Data provided START
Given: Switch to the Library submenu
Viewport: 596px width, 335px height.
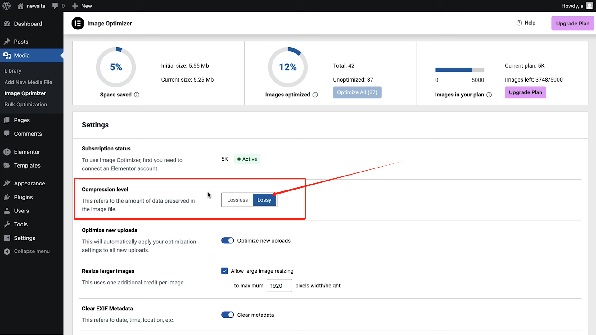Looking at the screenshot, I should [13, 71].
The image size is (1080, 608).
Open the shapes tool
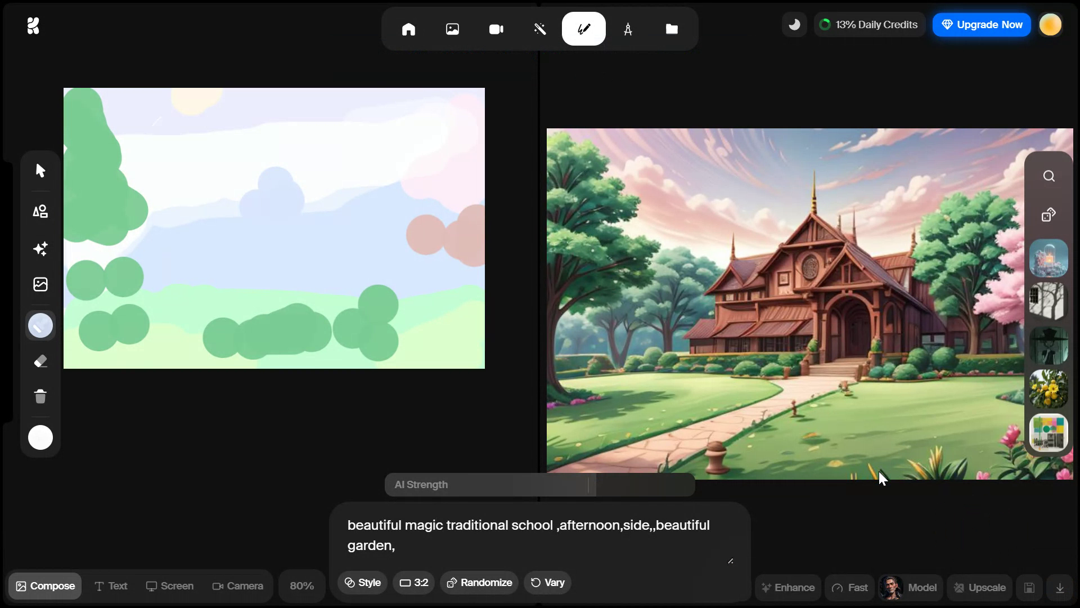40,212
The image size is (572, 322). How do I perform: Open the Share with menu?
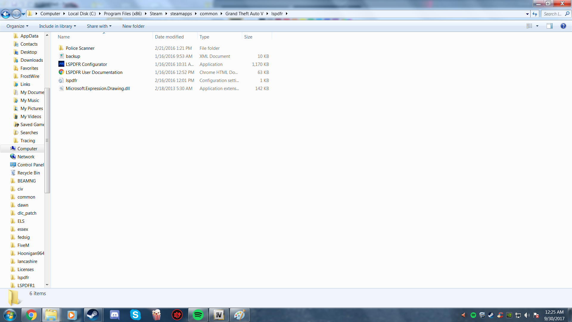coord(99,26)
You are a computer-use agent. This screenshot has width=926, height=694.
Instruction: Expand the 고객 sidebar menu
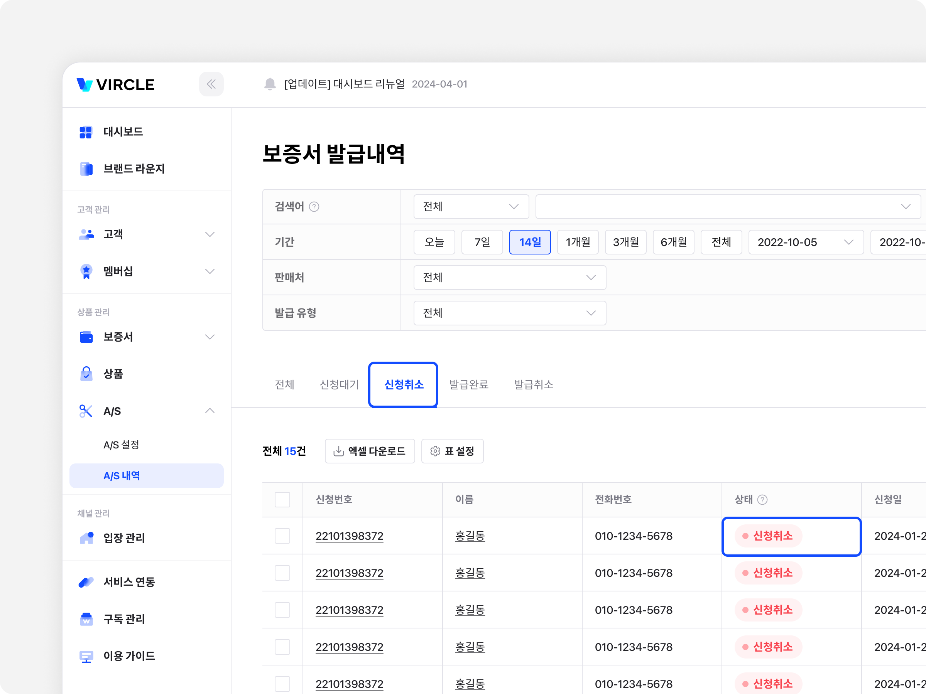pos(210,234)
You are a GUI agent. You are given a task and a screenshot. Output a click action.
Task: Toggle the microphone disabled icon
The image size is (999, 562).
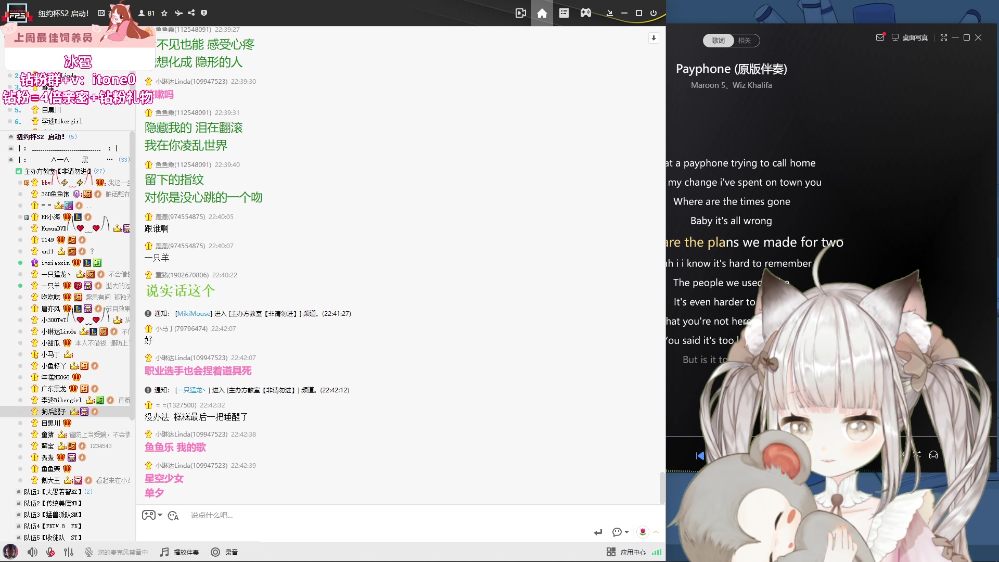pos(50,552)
Data provided END
> Assignment
Lines with "agent": return each one from the data above.

> Task solution
You are a computer-use agent. This screenshot has width=926, height=694.
You are a GUI agent. You are given a task and a screenshot. Output a click action.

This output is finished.